A professor in the field can probably go "ok this video is bullshit" a couple minutes in if it's wrong. They can identify a bad surgeon, a dangerous technique, or an edge case that may not be covered.

You and I cannot. Basically, the same problem the general public has with phishing, but even more devastating potential consequences.

raincole 7 hours ago | parent | next [-]

The same can be said for average "medical sites" the Google search gives you anyway.

ceejayoz 7 hours ago | parent | next [-]

It's a lot easier for me to assess the Mayo Clinic's website being legitimate than an individual YouTuber's channel.

fc417fc802 7 hours ago | parent | prev [-]

I don't think anyone is talking about "medical sites" but rather medical sites. Indeed "medical sites" are no better than unvetted youtube videos created by "experts".

That said, if (hypothetically) gemini were citing only videos posted by professional physicians or perhaps videos uploaded to the channel of a medical school that would be fine.
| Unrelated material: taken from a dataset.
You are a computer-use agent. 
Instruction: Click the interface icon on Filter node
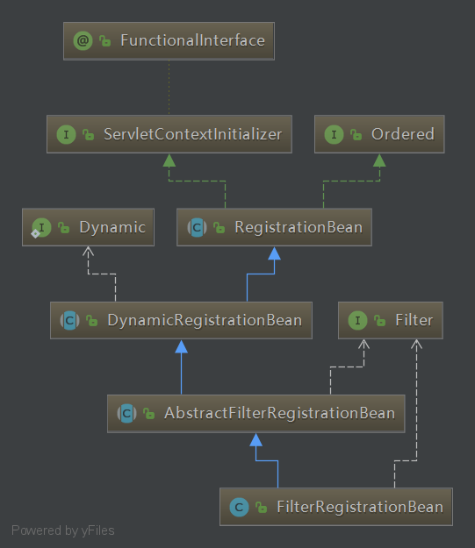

The present situation is similar to an LLM generating lots of citations to vixra.

laborcontract 7 hours ago | parent | prev [-]

Your comment doesn't address my point. The same criticism applies to any medium.

ceejayoz 7 hours ago | parent [-]

The point is you can't say "an expert finds x useful in their field y" and expect it to always mean "any random idiot will find x useful in field y".